_Do this_
Which lines of the records contain the word "should"? Copy out each of them, matching case exactly.

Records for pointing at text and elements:
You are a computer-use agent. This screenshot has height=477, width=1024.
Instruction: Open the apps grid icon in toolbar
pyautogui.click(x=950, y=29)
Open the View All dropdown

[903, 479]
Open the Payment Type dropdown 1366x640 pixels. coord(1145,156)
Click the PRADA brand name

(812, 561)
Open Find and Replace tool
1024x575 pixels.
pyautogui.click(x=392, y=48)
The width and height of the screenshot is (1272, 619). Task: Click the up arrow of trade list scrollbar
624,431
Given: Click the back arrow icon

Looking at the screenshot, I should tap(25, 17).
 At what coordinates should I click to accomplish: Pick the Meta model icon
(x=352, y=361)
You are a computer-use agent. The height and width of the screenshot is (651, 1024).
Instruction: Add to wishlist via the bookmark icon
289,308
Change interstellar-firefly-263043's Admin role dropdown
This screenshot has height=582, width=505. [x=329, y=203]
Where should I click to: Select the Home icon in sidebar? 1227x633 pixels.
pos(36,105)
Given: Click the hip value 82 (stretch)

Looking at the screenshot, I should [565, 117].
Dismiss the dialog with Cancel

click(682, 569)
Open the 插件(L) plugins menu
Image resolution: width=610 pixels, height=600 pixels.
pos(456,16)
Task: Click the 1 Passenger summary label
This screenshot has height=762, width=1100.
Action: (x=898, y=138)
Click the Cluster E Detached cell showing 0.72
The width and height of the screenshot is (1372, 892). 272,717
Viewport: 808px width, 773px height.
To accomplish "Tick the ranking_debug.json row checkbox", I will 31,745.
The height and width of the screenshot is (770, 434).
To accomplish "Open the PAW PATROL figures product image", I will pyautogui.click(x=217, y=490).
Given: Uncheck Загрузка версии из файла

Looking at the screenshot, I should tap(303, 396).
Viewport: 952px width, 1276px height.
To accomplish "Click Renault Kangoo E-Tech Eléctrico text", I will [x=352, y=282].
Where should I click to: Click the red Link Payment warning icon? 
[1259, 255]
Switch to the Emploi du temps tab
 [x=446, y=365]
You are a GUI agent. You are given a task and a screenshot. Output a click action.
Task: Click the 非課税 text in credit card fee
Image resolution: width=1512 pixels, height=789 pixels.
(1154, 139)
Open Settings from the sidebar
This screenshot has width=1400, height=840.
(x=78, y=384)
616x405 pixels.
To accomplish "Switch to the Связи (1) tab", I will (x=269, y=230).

_Response to the exercise_
Looking at the screenshot, I should tap(25, 17).
 At what coordinates should I click to accomplish: Pick the Meta model icon
Where should I click to: Select the Home icon in sidebar? 1227x633 pixels.
Looking at the screenshot, I should [565, 117].
Looking at the screenshot, I should tap(303, 396).
Where should I click to: Click the red Link Payment warning icon? 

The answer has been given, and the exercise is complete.